Can I pass a std::vector<std::unique_ptr<T>> as a vector of raw pointer without extra allocations?

Question

Suppose I have the following function:

void sum(const std::vector<int*>& input) {
  return ... ; // the sum
}

I store a vector of int pointers somewhere

...
std::vector<std::unique_ptr<int>> my_ints;

Is there a way to pass my_ints to sum() without any extra allocations such as an intermediate vector of the unique_ptrs converted to a vector of raw pointers?

Obviously, I could refacor sum() to take a vector of unique ptrs instead. Or overload it. But I'm hoping to find a way where I don't have to, and let the user decide whether or not to use a vector of unique_ptrs or raw pointers.

Answer 1

Not like you want, but you should think about sum() differently. It looks like an algorithm that operates on a range, so you should make it more like this:

template <typename It>
ValueType sum(It begin, It end) {
    // ... iterate and calculate sum
    return sum;
}

Then suddenly, you can start to use ranges to do cool things!

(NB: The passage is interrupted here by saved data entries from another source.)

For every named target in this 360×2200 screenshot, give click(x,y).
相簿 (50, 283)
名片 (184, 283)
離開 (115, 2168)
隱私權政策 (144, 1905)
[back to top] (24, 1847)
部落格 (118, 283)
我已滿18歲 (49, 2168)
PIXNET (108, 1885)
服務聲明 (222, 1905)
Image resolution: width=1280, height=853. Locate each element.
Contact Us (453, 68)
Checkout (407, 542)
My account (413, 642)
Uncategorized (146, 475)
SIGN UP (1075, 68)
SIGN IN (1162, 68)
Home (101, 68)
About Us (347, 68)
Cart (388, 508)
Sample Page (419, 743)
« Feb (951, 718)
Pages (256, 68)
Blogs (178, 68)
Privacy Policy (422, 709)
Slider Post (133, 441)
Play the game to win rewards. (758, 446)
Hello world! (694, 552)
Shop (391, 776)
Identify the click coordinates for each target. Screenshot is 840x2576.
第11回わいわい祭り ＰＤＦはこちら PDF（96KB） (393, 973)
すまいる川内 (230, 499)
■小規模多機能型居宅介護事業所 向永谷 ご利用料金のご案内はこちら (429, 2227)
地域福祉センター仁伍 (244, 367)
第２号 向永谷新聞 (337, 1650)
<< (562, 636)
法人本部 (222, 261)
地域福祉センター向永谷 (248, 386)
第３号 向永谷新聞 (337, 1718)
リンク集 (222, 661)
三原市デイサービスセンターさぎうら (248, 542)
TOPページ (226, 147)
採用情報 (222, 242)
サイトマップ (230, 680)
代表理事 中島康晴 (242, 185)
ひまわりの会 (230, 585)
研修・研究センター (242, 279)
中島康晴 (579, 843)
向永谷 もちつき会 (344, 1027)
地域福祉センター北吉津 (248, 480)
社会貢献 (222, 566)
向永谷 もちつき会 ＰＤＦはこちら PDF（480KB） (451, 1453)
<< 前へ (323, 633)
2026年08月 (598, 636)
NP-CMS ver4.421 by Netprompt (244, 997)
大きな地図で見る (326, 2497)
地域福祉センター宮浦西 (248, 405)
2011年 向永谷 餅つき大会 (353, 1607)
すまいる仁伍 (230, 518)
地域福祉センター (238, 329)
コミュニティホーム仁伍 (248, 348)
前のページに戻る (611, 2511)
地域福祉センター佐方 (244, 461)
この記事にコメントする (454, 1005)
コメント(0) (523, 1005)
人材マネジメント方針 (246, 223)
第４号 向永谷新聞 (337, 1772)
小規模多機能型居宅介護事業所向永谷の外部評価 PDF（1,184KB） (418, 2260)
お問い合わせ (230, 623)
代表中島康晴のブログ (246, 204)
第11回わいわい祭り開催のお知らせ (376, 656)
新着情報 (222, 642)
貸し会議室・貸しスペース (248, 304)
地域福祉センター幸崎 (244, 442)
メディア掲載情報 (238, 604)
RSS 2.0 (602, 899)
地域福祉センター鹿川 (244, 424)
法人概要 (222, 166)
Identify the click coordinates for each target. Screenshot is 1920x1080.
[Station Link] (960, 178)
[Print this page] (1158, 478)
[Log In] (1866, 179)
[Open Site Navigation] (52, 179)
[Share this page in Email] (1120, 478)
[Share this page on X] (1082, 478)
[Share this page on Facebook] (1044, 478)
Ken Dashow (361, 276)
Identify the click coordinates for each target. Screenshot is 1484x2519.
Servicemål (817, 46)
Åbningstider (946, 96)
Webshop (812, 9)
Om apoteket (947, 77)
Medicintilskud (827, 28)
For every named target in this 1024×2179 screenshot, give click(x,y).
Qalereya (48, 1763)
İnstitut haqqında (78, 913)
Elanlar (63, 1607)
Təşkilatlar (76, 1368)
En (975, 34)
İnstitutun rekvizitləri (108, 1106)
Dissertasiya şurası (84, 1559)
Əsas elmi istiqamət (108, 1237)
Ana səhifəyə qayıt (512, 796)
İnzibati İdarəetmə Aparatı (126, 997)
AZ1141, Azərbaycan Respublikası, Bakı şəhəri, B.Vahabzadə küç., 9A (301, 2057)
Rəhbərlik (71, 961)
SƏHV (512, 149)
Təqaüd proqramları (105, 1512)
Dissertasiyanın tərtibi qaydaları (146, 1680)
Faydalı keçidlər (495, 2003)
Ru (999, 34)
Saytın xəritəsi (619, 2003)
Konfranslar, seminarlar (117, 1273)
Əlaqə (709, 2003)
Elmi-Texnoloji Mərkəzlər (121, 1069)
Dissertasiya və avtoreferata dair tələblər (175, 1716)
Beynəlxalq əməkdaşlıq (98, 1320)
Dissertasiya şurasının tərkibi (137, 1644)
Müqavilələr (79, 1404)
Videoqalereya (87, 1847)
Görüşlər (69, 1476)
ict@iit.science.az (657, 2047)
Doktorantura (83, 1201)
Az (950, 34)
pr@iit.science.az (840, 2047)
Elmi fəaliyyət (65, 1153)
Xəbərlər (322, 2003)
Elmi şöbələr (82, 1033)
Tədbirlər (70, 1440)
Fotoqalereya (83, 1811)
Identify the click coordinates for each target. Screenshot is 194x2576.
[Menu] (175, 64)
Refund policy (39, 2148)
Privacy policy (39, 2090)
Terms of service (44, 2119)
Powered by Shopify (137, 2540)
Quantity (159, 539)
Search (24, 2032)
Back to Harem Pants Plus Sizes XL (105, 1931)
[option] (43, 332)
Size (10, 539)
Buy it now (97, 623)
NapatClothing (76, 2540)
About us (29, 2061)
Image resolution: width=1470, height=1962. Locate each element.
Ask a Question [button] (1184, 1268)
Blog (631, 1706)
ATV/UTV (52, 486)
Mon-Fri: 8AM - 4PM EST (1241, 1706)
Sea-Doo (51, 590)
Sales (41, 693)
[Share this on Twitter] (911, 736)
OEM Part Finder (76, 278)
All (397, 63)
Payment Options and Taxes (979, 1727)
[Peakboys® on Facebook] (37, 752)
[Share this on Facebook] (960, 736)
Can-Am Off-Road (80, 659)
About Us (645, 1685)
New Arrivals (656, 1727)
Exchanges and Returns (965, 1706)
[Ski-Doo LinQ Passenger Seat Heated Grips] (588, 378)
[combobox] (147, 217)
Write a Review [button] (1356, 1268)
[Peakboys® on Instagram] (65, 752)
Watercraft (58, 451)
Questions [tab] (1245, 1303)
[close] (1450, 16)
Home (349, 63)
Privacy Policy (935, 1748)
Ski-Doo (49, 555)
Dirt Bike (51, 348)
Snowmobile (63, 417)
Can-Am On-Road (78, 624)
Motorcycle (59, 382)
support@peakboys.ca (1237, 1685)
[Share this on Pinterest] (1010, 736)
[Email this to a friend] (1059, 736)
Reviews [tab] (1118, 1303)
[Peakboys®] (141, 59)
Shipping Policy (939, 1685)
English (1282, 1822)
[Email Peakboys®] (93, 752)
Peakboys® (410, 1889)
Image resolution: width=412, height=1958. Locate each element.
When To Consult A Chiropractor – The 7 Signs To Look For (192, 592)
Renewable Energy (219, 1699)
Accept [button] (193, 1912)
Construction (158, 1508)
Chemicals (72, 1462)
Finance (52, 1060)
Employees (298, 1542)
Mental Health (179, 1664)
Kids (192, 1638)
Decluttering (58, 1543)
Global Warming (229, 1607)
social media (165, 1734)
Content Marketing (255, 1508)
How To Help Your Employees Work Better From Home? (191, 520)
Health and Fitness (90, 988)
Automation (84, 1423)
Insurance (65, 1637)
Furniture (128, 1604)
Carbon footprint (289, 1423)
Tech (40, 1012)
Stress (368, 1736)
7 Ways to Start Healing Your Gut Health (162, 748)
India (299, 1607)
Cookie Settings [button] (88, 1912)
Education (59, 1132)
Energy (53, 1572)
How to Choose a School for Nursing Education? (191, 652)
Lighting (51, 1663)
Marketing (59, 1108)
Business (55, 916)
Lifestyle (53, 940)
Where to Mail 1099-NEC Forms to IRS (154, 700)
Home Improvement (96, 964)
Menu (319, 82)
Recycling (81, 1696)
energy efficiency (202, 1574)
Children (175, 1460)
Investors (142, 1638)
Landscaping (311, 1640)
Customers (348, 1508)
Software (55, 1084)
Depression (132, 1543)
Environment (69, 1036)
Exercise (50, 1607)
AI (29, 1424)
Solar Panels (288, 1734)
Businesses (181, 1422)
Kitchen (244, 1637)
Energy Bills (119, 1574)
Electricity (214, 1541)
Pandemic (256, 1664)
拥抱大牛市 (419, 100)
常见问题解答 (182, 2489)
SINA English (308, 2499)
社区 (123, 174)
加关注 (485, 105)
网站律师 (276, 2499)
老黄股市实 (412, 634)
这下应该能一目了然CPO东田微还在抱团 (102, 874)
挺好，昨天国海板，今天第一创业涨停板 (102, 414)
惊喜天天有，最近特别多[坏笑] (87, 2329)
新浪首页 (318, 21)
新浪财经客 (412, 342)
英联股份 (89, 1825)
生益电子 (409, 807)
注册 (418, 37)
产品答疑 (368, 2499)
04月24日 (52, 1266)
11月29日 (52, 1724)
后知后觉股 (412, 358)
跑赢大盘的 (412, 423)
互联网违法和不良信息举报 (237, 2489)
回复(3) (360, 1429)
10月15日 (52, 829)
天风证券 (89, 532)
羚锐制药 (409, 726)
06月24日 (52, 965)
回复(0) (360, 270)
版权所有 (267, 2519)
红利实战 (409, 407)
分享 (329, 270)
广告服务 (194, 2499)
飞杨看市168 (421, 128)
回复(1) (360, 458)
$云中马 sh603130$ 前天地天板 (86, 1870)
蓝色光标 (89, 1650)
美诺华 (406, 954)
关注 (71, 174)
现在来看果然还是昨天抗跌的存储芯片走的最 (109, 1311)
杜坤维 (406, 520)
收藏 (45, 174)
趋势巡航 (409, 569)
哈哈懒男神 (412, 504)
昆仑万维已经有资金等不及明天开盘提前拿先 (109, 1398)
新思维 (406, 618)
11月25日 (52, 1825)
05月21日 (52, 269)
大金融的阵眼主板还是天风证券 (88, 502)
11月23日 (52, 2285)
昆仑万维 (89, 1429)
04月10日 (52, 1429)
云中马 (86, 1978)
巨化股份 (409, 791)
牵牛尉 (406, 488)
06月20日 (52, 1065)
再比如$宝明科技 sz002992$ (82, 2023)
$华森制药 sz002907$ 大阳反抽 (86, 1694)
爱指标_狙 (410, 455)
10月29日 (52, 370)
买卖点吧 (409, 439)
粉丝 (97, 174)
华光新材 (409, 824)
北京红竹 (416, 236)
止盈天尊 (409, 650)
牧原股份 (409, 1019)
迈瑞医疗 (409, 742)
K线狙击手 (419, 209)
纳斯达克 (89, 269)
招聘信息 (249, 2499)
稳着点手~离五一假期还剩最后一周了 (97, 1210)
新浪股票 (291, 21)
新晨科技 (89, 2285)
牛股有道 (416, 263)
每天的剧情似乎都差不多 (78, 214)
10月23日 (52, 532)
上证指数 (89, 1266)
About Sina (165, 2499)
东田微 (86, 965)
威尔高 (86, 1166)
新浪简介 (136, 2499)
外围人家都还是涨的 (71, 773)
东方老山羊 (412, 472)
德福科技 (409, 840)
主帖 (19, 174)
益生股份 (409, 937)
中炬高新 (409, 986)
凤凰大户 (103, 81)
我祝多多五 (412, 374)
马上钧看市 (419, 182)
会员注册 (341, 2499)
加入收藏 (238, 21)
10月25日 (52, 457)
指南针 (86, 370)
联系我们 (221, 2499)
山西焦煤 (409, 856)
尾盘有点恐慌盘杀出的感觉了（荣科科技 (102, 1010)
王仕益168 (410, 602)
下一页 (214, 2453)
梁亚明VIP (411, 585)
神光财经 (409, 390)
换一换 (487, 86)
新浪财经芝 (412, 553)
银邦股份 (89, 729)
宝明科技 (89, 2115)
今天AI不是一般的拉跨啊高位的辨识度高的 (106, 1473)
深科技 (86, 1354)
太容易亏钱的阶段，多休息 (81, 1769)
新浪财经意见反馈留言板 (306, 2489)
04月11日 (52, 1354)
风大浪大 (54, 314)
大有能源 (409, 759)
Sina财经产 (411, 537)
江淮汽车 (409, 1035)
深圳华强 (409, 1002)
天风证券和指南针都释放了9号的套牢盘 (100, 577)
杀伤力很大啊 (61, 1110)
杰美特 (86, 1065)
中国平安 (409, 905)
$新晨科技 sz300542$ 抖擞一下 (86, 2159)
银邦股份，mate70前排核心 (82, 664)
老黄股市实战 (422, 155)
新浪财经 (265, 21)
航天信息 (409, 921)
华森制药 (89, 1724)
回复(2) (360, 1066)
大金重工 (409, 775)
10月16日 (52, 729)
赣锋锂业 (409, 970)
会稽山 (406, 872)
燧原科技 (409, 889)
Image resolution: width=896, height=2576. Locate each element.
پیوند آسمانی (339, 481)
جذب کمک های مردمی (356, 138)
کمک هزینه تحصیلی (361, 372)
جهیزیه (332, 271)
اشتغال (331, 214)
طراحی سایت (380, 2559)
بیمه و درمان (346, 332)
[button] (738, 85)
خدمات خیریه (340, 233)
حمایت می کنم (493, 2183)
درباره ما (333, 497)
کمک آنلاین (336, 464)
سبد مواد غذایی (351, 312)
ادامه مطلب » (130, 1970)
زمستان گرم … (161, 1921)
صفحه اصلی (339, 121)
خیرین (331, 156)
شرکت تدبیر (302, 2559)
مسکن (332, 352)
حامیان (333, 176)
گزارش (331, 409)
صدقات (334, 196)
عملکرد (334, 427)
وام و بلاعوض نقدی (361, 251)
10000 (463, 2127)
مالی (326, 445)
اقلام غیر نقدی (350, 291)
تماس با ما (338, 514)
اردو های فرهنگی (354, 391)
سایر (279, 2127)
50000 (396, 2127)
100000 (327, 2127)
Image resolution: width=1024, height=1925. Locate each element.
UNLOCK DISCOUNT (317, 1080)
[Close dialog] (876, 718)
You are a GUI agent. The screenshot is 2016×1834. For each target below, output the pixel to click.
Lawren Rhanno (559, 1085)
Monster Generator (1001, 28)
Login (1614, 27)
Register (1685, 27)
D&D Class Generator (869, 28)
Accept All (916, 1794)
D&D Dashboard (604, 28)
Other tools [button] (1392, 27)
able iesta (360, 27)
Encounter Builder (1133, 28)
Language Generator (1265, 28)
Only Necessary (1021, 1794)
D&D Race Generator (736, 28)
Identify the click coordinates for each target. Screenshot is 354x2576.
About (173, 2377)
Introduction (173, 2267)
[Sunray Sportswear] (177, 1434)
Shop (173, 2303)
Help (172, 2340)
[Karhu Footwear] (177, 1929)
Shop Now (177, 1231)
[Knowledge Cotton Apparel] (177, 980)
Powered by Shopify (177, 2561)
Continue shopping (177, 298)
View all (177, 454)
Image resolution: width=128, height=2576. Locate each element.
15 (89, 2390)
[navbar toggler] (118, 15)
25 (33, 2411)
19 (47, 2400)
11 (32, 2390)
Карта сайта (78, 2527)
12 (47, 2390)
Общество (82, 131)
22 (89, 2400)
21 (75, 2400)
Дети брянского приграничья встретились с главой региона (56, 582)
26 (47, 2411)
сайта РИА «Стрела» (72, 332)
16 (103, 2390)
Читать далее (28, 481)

std::vector<std::unique_ptr<int>> my_ints;
auto range = my_ints | ranges::views::transform
(
    [](auto smart_ptr) {
        return smart_ptr.get();
    }
);

This is a range that will transform as you use it! Then you could enter it into your sum() like this:

auto my_sum = sum(std::begin(range), std::end(range));

Also look up std::accumulate(), which does what you want here, I would say.

Answer 2

No, there is absolutely no way to pass those pointer values to that sum method without changing the method.